### [EXTRACTED RECORDS]
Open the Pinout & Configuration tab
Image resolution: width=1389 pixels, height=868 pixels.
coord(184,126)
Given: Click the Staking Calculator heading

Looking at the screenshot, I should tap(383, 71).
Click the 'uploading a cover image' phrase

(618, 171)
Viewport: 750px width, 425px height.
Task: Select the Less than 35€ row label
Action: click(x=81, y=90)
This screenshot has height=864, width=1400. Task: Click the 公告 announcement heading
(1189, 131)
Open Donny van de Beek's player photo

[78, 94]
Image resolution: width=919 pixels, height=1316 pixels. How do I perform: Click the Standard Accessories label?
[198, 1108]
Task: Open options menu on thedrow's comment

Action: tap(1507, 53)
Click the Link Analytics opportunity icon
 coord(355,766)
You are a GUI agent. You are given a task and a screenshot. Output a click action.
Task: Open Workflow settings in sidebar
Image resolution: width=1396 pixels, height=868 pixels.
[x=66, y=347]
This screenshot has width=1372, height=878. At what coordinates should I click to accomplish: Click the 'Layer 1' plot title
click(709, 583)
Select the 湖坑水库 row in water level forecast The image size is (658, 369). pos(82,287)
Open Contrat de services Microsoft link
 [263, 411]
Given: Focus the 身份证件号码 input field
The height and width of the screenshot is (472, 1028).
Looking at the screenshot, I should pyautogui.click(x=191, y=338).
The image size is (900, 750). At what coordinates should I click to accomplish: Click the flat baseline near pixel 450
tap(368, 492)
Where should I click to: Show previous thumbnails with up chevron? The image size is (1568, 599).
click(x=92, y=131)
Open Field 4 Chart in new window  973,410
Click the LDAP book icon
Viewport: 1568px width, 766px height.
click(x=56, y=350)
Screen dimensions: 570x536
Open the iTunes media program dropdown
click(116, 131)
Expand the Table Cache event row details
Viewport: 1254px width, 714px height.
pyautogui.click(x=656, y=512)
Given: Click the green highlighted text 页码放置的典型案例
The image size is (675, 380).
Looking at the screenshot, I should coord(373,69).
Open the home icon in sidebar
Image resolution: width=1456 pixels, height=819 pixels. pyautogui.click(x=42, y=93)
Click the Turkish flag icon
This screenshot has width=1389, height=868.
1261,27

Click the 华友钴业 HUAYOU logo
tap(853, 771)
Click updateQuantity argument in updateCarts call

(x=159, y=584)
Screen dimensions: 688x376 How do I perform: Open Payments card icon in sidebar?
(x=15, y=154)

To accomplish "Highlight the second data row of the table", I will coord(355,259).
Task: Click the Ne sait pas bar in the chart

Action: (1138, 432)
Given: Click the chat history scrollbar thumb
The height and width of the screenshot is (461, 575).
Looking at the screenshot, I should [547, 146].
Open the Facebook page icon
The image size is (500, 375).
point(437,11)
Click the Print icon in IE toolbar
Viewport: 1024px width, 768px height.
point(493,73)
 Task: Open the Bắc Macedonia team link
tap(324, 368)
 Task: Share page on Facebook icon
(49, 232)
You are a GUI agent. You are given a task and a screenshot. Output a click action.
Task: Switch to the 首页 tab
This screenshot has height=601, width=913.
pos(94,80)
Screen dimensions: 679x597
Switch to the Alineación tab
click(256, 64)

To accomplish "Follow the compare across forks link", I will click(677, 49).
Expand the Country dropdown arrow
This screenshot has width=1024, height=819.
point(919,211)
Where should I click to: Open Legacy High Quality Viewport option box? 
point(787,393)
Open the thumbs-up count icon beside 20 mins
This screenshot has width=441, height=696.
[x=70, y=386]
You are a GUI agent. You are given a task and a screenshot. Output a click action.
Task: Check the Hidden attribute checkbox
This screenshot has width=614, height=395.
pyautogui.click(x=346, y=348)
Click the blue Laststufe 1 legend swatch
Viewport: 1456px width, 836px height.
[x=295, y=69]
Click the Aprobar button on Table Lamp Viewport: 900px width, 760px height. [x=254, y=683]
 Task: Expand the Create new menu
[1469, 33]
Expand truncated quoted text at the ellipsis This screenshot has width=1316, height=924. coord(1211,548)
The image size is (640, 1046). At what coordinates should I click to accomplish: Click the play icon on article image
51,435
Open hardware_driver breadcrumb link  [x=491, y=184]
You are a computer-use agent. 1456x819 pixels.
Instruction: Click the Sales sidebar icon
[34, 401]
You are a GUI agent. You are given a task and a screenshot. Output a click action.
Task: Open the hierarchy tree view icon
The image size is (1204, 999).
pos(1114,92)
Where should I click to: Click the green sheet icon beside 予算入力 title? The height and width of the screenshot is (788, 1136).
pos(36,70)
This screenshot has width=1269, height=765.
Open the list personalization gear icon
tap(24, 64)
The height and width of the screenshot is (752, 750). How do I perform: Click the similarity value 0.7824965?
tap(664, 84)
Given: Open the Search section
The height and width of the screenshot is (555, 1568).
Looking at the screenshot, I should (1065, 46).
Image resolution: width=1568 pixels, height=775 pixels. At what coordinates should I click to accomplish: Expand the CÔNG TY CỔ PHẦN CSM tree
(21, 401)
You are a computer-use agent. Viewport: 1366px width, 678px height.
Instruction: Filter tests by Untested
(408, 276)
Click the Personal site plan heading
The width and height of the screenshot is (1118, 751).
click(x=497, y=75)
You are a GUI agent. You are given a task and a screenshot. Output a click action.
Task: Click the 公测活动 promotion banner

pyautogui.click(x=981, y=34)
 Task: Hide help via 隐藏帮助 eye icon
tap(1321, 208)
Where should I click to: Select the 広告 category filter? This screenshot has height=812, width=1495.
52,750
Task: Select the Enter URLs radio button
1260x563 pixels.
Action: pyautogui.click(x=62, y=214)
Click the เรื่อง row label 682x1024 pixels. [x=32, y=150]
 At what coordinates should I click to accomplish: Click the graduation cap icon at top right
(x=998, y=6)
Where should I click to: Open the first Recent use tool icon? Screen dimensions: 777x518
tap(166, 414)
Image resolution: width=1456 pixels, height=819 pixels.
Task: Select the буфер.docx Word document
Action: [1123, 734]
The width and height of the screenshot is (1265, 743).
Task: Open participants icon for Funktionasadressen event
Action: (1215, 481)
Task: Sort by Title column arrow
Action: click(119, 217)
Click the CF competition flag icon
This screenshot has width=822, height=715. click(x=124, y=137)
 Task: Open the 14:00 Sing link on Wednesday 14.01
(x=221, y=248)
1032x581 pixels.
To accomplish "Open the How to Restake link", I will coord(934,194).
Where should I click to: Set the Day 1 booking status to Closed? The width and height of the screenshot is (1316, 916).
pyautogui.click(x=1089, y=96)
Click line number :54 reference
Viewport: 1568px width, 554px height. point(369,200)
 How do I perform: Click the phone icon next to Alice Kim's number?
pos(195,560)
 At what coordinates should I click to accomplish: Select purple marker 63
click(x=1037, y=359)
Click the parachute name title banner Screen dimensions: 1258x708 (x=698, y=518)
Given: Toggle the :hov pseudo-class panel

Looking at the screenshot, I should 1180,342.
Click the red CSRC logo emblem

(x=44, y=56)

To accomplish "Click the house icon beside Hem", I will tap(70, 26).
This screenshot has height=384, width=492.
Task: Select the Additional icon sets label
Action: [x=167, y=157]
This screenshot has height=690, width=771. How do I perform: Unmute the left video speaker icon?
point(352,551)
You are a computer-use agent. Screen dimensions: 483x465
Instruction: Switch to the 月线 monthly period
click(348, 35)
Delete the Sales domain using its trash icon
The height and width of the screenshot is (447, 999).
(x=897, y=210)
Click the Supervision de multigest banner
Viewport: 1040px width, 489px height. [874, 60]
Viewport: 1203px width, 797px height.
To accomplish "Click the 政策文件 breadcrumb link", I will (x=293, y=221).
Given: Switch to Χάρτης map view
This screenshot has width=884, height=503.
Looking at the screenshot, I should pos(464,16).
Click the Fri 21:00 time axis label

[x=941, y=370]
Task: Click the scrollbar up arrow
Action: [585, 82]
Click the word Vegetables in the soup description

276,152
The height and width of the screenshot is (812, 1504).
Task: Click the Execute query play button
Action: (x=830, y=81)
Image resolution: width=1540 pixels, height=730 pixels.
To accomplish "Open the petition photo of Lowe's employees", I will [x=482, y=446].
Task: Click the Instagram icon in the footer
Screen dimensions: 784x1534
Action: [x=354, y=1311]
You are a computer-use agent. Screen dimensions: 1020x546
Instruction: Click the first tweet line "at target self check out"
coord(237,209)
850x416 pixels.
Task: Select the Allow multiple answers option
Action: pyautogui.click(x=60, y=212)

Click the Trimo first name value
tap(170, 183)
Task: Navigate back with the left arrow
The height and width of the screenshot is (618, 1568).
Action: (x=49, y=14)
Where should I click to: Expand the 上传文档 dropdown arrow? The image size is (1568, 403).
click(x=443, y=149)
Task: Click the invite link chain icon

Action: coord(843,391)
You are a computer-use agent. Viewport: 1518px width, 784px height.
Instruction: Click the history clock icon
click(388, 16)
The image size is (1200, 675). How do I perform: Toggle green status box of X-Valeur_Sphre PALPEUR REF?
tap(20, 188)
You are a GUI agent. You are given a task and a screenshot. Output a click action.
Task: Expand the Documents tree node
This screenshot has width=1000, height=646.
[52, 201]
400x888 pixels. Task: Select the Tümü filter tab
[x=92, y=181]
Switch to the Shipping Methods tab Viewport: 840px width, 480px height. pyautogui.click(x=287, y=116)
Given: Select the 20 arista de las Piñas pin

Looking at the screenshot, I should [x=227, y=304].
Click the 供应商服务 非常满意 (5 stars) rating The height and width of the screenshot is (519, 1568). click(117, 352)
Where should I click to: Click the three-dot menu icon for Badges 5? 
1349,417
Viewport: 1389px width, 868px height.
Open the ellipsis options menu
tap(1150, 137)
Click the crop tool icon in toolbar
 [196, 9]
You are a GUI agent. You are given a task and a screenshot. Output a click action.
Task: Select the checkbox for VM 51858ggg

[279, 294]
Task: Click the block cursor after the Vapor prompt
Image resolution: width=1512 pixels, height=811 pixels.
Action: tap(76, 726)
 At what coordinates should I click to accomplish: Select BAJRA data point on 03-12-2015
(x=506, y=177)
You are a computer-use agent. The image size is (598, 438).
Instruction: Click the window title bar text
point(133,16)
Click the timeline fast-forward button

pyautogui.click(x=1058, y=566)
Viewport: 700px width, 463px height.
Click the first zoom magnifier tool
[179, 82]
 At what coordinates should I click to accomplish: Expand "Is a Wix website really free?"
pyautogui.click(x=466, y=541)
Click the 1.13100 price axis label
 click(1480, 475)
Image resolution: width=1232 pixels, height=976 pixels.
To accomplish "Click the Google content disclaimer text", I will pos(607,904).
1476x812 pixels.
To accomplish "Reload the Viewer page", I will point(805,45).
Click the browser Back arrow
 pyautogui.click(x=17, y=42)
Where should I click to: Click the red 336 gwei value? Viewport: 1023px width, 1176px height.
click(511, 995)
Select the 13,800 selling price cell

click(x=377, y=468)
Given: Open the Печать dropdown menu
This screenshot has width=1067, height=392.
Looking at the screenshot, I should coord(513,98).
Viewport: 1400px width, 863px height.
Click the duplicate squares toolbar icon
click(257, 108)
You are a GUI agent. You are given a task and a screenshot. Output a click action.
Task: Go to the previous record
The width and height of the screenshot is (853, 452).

### [TASK GOAL]
Rewrite the part of the data that opens with the line containing "You are a computer-use agent. Viewport: 1366px" and closes with the line containing "click(x=497, y=75)", swapping "Untested" for "Failed" and leaving everything else the same.

### [OUTPUT BELOW]
You are a computer-use agent. Viewport: 1366px width, 678px height.
Instruction: Filter tests by Failed
(408, 276)
Click the Personal site plan heading
The width and height of the screenshot is (1118, 751).
click(x=497, y=75)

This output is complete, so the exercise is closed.